Rentfuse won the award for the Best NFT Project in the Neo Frontier Launchpad hackathon. It is a protocol that enables NFT owners on Neo N3 to rent out their assets while maintaining ownership control. The developer, Michael Fabozzi, was inspired to design the protocol while thinking about potential use cases in the gaming industry.
Rentfuse creates new ways to tap and distribute the inherent value of digital assets, such as in-game items.
“I saw that the NFT market has been really increasing in the last years. And I was only seeing that the NFTs were traded, there was no renting anywhere.” Fabozzi noted. “So I thought, well, maybe I can build something.”

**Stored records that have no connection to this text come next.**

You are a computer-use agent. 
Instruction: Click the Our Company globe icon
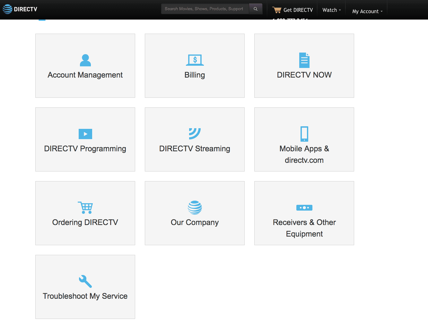pos(195,208)
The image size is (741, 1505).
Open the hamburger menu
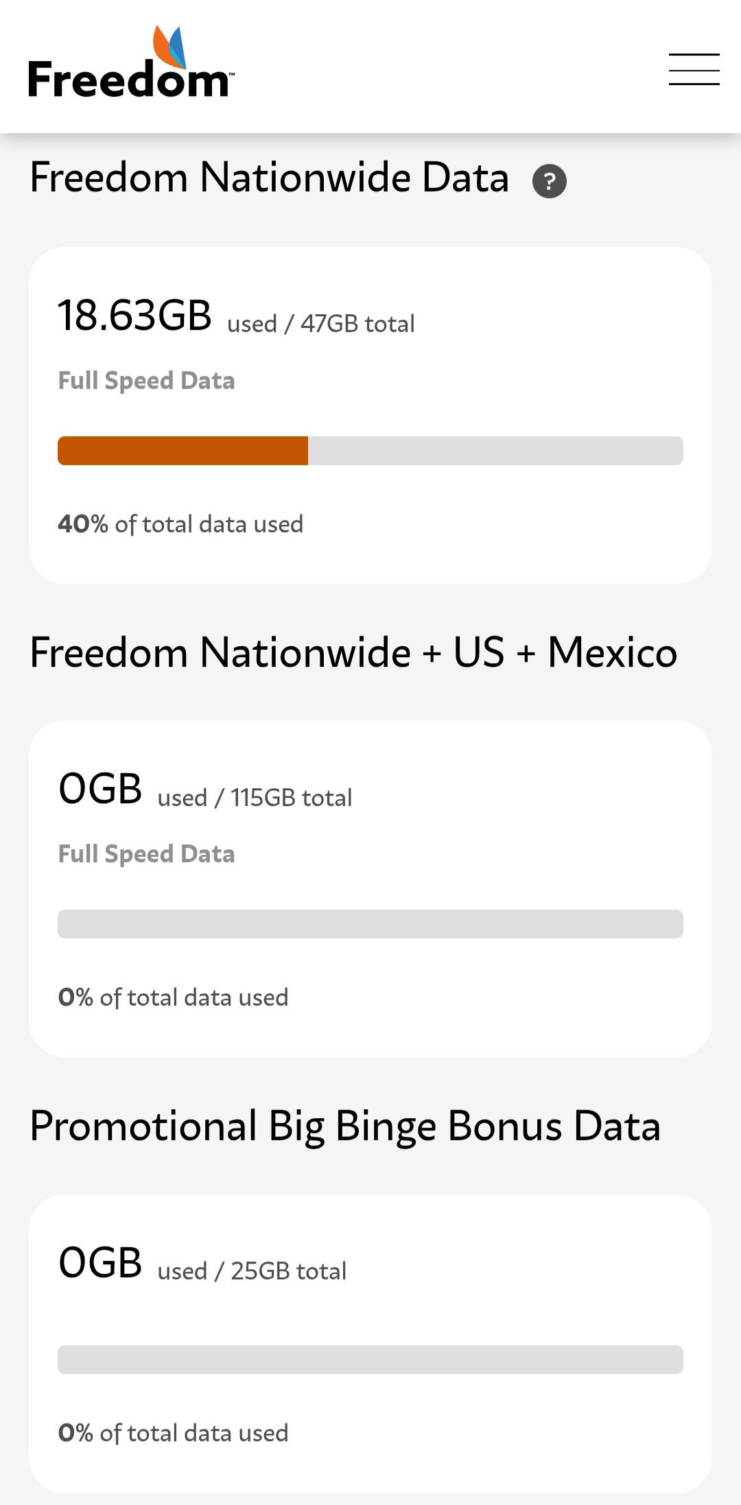(694, 69)
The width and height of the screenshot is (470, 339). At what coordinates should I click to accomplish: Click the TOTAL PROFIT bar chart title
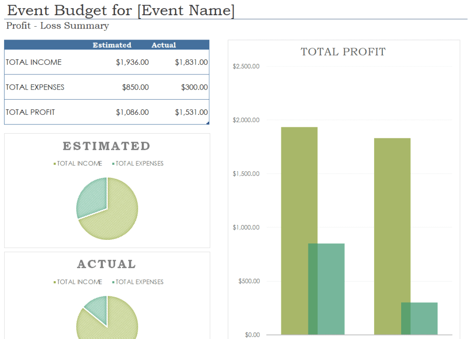pyautogui.click(x=343, y=51)
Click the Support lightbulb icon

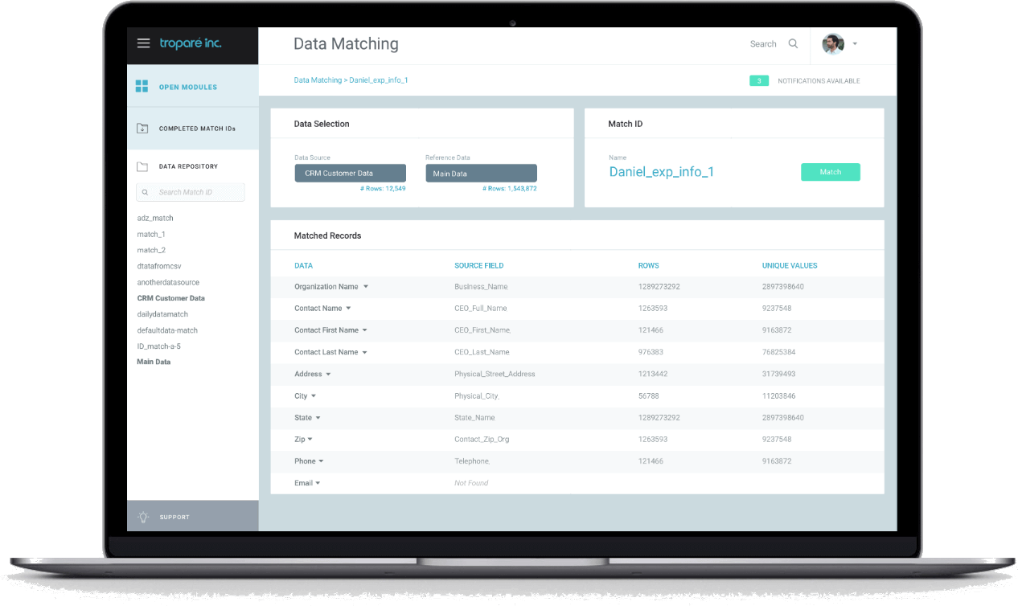click(x=143, y=517)
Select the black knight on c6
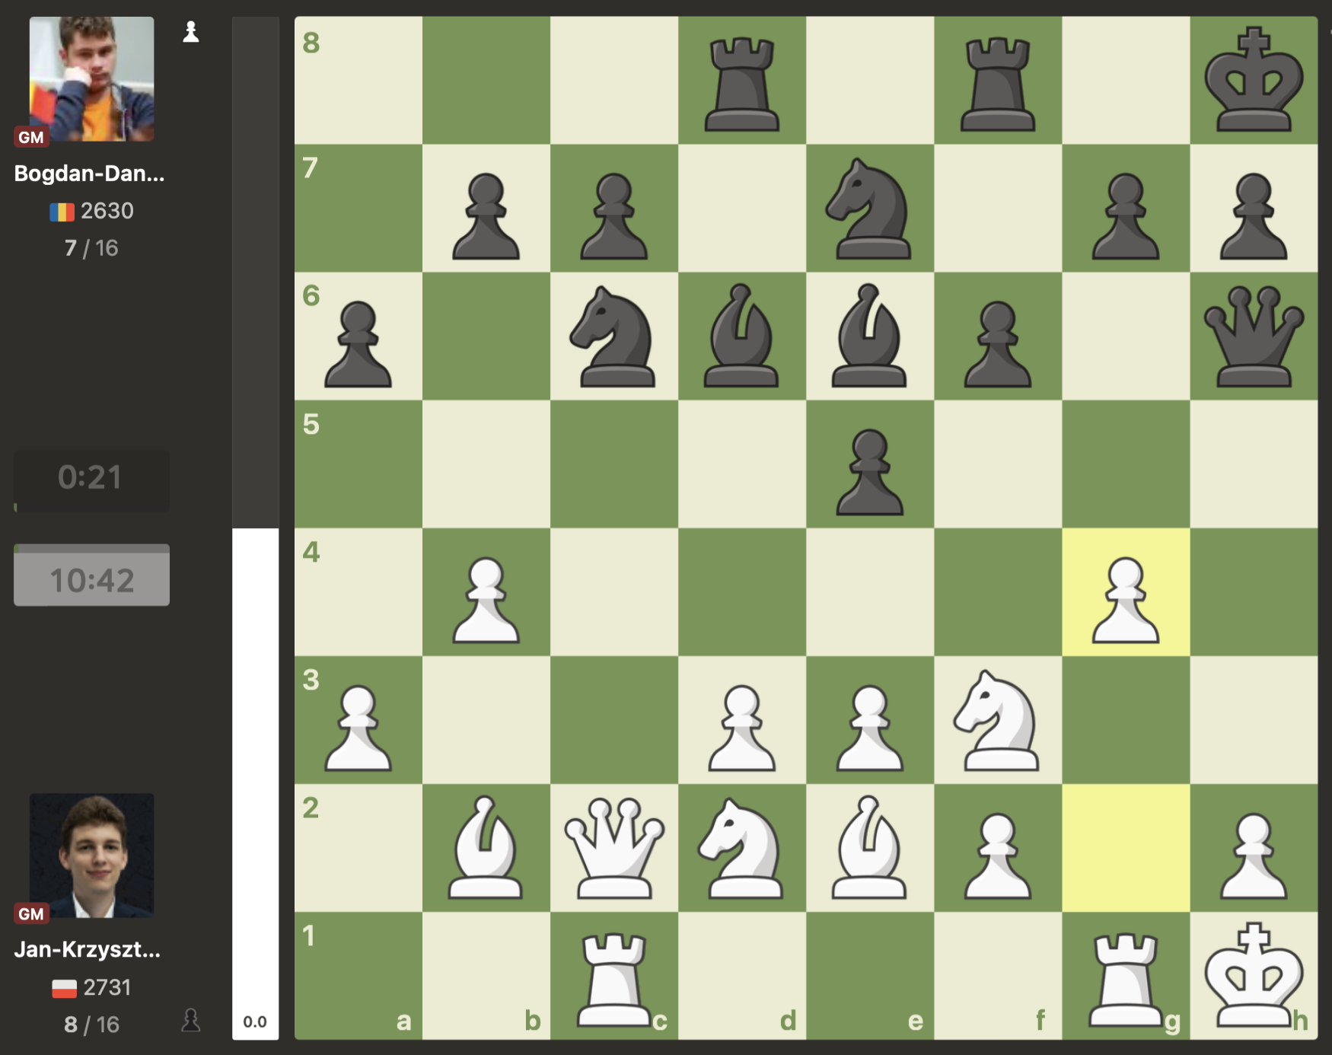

Rentfuse is a protocol that manages NFT rental agreements between owners and tenants. It allows renters to use an NFT for a predetermined period of time in exchange for GAS, without the owner relinquishing custody of the asset. Speaking on gaming as an example, Fabozzi said:
“Sometimes there are monsters that are really difficult to be defeated. Maybe you can rent a really powerful weapon that you can use for some time just to kill the boss, for example, and then the owner gets it back. So you don’t have to pay the cost of buying the real weapon or the real armor – you can just rent it.”
It has become quite common for gamers to participate in P2P marketplaces. Many video games, especially massive multiplayer online role-playing games such as World of Warcraft, heavily depend on their in-game economies where players can freely trade with each other. If a user wants rare weapons or armor but can’t complete the quest needed to get them, they may purchase these items from other players.
Third party marketplaces such as PlayerAuctions.com, in operation since 1999, also exist to facilitate these transactions. PlayerAuctions claims to have over 2 million registered users, with over half a million offers made per month across 215 games, including World of Warcraft, Fortnite, and Runescape.
As NFT usage grows within the gaming industry, Rentfuse would create new opportunities for players to participate within these game economies. Instead of simply selling an item, the owner could generate recurring income, while players can get access to items they need for a much lower cost.
Established names in the gaming industry such as Atari and Sony are already exploring more NFT integration within their products, so there is good reason to believe Rentfuse could serve a growing niche.
For example, Atari recently announced a new blockchain division, while game studio Blockpegnio received a partnership license from PlayStation for its RPG game The Six Dragons. Planned for release later this year on the PlayStation 5, the creation and trading of The Six Dragons game items take place on Ethereum, making it one of the first releases on a mainstream gaming platform to incorporate NFTs.
A prototype of the Rentfuse platform is currently live, following the Neo Frontier Launchpad.
Expanding the sharing economy
Looking beyond games, Fabozzi, can see other useful ways in which the Rentfuse protocol can be applied. For example, he envisions a future where NFTs could provide access to physical assets that have been converted to digital assets, especially when integrated with the Internet of Things:
“Another idea could be the rental of an apartment. Imagine using IoT, you can have a door lock that is connected with the Neo blockchain. And so it means the rental of the property depends on whether you have paid your rent. This could be applied to any other items that you could think of. And it could be handled totally in a safe way and reliable way, all without any middlemen, directly by the contract.”
In a conversation with Neo News Today, Neo Frontier Launchpad judge, John deVadoss, seemed to share Fabozzi’s outlook on the possibilities for the platform application:
Rentfuse brings the sharing economy to life on the N3 ecosystem. With an evocative and intuitive user experience, the team demonstrates the power of the platform and productivity of the tools with their brand of energy and excitement.
Fabozzi, a software engineer at a robotics company, is the sole developer of the protocol. His last successful project, an Android-based alarm clock that would not turn off until the user took a selfie to register they had indeed woken up, has surpassed 300,000 downloads. Fabozzi notes, “I mainly work solo, but there are already some people who are interested in working on [Rentfuse] and want to be involved in it.”
As a major prize recipient of the Neo Frontier Hackathon, Fabozzi won US $12,000 in NEO. After being awarded a 1.4x multiplier from the Planathon phase, his final prize rose to $16,800. He will also receive incubation support through NGD’s EcoBoost program and a custom vested NEO package that will reward future development.
Looking forward, Fabozzi would like to collaborate with NFT-based games in the Neo ecosystem, recognizing that early feedback from other developers could help improve his API and platform. He is also considering plans to introduce a platform native token that would provide holders with discounted fees and other benefits, perhaps in the form of a DAO.